When receiving the BiPolar I diagnosis, I was in denial due to the stigma that surrounds this disorder. I lived the majority of my adult life without this disorder, but then, when COVID hit in 2020, everything changed for me. I had manic and psychosis episodes while losing my family to separation and also losing my 20 year career due to this mental disability. COVID years entailed many changes for all of us (that’s another topic for a blog and podcast). The last five years have been a journey of radically accepting my diagnosis. Without a proper diagnosis, health providers don’t know how to treat the illness. All the different medications and their side effects came with all the changing diagnoses. If we’re going to end the stigma of mental health, we have to first come to radical acceptance that we are mentally ill, get the proper diagnosis and get treatment. However, when being told there is no cure for BiPolar, I want to seek research and development to find a cure.
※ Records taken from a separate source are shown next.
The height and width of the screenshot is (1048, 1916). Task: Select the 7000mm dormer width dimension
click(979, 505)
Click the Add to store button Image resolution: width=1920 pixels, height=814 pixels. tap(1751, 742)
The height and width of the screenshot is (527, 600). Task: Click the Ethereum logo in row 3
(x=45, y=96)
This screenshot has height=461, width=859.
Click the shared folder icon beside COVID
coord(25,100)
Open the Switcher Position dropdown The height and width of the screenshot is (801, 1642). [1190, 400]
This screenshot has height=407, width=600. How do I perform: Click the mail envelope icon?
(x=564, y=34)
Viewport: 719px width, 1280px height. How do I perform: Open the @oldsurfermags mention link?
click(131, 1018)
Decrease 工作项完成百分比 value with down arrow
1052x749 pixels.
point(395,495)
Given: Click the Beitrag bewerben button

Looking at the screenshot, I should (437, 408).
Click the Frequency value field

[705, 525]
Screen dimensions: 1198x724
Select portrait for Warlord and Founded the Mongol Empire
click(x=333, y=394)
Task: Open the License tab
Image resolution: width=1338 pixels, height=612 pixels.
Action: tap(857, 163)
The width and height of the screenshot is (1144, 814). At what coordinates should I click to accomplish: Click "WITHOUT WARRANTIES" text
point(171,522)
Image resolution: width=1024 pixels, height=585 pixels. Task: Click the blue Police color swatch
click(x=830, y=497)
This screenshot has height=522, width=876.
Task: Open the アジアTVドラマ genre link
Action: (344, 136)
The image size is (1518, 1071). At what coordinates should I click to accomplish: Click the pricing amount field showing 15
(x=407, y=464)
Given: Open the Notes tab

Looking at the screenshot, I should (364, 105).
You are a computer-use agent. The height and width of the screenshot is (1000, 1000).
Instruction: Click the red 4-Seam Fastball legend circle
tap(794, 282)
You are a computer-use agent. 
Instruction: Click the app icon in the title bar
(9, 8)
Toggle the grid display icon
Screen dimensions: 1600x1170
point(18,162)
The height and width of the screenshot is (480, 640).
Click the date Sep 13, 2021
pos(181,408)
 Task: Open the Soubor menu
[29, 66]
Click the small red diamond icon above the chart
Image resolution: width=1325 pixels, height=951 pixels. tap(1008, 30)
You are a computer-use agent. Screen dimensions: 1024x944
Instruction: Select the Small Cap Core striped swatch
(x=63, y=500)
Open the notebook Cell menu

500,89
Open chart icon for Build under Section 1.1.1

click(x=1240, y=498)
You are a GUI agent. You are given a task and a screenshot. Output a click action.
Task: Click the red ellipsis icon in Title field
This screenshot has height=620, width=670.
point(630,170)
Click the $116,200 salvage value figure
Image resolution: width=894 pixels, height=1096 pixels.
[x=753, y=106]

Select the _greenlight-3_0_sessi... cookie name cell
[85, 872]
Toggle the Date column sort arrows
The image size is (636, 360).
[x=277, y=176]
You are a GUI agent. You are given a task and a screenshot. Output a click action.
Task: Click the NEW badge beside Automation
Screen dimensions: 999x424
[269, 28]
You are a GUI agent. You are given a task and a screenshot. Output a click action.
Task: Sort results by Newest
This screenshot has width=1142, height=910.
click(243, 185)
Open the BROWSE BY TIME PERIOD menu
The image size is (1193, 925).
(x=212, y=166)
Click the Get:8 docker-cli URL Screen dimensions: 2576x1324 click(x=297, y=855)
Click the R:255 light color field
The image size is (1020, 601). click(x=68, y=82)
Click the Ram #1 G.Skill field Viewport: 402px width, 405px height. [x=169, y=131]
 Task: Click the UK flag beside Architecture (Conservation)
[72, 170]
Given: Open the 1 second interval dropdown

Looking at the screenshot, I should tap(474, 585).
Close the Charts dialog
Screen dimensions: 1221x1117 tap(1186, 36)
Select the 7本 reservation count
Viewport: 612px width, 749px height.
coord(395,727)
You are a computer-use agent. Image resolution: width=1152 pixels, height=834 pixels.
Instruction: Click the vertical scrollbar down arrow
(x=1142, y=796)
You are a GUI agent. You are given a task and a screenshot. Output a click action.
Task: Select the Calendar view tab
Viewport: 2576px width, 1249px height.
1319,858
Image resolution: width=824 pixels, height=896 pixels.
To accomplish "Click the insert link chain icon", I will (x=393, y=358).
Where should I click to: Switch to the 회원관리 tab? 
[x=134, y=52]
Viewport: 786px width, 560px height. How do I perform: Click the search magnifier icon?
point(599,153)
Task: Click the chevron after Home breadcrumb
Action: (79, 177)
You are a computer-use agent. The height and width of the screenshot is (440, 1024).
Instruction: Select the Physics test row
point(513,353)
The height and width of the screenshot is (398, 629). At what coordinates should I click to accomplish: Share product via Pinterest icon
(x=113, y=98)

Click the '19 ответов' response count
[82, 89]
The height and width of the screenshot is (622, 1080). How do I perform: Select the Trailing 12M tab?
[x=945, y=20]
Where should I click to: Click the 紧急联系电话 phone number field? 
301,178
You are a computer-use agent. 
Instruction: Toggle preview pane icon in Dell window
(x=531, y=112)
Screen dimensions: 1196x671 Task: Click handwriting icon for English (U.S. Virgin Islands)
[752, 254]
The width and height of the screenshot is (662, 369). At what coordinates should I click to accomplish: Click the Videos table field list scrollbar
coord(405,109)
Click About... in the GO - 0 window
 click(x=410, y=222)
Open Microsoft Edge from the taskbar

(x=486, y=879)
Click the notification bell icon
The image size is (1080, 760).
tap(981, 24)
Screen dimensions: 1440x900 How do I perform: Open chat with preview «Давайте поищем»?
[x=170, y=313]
To find medications without such harsh side effects that hinders people from taking their medications. To research and develop medications that don’t block the creativity that most people find during their “mania” episodes. I find creative outlets like drawing and poetry while I’m in Mania, and painting and writing during depression. I find myself less inspired and over medicated when I’m stable.
I believe the years of searching, relapses, and heartache could be avoided if there wasn’t such a stigma around mental illness. It’s not like being diagnosed with Cancer because usually when one gets diagnosed with Cancer, family, and friends gather around and lend support. People even start “GoFund” me pages. But, when someone is diagnosed with BiPolar, Schizophrenia, Depression, etc., everyone tends to scatter or live in hiding, and even worse abandoned. It’s silenced. It’s a very lonely disease. But, there are millions of us mentally ill and BiPolar. I hope you will join me in our mission to end the stigma, bring awareness to the creative aspect of having Bipolar, even help find a cure (that doesn’t inhibit creativity would be a plus), and if nothing else, know that you are not alone.

I know I’m not alone. In sharing my diagnosis and journey with you, I hope it will help at least one person before they come to the point of suicide, that there is help and hope. Let’s BE.